> [About this exercise] Which lines of the data below include the string "will"? Return each of them.

> [Excerpted data]
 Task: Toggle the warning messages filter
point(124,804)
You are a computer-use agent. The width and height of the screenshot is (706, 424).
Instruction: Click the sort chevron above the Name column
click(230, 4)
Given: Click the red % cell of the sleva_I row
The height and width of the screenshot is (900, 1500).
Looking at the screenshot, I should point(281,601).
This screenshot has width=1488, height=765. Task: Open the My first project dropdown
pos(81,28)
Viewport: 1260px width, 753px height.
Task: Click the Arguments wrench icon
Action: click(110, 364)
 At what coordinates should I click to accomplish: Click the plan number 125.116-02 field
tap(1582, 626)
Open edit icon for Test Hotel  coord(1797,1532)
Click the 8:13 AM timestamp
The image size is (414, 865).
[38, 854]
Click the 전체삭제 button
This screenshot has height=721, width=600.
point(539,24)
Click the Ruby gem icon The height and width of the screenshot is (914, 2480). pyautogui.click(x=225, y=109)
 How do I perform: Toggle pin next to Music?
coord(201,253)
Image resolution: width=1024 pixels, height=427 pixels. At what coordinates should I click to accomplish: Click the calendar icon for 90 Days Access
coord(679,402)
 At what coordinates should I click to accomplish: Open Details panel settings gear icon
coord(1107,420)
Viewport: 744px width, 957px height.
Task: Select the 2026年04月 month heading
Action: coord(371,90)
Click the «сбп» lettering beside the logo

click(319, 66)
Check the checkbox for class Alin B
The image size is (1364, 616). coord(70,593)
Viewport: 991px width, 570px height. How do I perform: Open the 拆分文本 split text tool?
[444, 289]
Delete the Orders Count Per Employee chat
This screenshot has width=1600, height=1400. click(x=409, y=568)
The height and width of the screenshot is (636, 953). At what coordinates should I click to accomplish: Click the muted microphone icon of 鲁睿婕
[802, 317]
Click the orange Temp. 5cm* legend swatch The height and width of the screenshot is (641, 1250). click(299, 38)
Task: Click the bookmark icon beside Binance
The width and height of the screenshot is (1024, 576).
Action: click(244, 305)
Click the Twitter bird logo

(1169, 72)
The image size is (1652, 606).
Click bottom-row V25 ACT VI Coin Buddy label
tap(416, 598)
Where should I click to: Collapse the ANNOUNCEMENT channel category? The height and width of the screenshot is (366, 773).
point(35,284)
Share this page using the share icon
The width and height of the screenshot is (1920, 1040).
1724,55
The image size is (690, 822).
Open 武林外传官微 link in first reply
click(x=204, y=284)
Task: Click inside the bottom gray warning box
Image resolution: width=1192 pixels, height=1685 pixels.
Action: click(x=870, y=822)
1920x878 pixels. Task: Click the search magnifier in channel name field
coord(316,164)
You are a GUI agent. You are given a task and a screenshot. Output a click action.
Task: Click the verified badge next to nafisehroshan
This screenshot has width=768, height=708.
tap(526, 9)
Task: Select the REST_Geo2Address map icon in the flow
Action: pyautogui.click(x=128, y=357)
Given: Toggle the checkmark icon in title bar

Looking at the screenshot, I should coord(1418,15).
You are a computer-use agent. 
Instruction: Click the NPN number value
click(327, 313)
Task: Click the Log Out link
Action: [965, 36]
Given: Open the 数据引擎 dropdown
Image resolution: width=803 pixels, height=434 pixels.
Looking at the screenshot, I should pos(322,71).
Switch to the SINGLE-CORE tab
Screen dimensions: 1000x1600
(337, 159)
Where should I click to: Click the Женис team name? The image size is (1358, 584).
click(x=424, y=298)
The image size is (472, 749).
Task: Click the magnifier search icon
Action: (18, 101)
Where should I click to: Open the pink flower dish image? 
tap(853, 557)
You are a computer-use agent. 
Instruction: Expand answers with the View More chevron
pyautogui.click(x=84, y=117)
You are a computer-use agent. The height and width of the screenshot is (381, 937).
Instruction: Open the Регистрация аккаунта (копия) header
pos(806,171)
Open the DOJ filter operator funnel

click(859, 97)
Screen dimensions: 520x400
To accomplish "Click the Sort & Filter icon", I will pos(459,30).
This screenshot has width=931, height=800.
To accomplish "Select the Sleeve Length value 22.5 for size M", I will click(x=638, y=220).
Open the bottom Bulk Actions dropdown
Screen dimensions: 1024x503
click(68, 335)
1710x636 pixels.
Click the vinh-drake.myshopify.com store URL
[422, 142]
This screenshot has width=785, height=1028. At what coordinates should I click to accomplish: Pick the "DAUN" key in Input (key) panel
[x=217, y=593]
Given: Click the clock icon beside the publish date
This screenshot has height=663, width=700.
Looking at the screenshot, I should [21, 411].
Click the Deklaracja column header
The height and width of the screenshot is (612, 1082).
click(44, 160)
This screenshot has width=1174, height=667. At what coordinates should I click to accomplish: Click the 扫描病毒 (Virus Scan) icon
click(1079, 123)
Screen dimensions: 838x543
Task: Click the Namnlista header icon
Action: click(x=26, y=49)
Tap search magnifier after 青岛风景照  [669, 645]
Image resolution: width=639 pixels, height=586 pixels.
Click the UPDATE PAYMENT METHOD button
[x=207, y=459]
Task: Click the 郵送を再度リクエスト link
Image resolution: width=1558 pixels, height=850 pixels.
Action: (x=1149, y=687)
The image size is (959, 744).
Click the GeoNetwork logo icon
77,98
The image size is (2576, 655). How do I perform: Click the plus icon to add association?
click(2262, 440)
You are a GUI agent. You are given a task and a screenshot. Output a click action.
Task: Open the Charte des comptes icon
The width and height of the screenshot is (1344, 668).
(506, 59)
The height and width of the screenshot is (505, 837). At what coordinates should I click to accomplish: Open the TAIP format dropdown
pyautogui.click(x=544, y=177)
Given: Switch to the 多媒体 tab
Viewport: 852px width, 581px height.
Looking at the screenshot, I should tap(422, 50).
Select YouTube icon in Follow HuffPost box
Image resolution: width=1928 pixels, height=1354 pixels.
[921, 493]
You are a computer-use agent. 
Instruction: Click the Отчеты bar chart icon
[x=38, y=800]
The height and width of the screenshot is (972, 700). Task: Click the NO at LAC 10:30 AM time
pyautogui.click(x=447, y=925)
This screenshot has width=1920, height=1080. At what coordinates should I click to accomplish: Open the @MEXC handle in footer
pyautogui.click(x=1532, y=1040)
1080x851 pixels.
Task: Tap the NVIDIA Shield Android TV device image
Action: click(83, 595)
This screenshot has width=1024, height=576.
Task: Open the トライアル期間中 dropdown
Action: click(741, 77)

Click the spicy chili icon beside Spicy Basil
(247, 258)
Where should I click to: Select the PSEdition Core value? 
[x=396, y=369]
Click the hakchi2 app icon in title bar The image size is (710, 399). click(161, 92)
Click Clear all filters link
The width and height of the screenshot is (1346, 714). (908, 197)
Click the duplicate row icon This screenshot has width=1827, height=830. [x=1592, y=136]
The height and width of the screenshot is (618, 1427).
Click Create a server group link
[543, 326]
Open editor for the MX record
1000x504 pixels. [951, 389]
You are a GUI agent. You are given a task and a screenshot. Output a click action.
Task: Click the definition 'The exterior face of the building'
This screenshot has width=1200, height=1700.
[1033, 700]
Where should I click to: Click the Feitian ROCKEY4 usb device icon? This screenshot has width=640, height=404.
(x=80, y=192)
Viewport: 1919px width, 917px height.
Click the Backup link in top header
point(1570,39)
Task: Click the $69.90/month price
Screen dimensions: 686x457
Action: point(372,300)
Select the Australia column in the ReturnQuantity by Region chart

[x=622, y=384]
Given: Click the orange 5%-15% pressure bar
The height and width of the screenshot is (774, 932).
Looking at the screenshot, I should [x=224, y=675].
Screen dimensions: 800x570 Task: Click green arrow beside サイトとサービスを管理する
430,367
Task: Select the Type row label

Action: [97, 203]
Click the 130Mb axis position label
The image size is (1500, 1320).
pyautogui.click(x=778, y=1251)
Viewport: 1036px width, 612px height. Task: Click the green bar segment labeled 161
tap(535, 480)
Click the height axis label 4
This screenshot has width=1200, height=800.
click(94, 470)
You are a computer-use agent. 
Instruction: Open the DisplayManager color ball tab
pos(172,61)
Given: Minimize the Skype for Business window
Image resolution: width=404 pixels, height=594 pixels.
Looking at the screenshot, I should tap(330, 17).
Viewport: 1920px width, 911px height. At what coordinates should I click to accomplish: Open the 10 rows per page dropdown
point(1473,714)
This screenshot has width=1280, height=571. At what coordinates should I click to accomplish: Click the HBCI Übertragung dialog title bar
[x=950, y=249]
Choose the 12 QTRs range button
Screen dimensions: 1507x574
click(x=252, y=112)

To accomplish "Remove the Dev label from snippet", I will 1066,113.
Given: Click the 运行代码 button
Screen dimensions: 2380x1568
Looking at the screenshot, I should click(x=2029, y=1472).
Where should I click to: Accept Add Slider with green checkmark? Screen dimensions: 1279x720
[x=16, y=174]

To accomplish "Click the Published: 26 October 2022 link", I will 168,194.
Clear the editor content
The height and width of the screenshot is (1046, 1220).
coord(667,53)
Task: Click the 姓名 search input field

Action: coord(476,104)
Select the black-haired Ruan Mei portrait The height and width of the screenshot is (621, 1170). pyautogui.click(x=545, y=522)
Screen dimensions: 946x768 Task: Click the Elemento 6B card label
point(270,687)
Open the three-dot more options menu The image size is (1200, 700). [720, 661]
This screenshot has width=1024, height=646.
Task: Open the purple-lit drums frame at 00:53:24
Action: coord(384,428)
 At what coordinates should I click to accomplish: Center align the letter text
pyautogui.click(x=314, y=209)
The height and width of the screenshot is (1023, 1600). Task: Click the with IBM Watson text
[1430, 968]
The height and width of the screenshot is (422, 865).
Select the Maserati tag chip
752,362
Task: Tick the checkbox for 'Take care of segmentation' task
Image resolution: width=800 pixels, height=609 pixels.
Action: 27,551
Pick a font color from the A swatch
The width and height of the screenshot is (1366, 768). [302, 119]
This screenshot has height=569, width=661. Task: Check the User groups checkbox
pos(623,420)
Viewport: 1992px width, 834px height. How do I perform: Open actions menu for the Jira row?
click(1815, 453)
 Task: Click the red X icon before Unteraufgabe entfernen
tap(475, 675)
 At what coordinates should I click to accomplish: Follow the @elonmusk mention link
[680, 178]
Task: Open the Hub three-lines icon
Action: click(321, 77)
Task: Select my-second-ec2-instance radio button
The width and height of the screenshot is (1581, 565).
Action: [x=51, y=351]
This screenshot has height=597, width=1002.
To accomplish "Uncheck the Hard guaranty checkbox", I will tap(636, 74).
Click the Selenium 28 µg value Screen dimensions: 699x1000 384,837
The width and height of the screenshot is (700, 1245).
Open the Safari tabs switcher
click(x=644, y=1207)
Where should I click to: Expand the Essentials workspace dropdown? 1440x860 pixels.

> [Answer to the exercise]
To accomplish "Click the Sort & Filter icon", I will pos(459,30).
To accomplish "Select the Sleeve Length value 22.5 for size M", I will click(x=638, y=220).
To accomplish "Remove the Dev label from snippet", I will 1066,113.
To accomplish "Click the Published: 26 October 2022 link", I will 168,194.
To accomplish "Uncheck the Hard guaranty checkbox", I will tap(636, 74).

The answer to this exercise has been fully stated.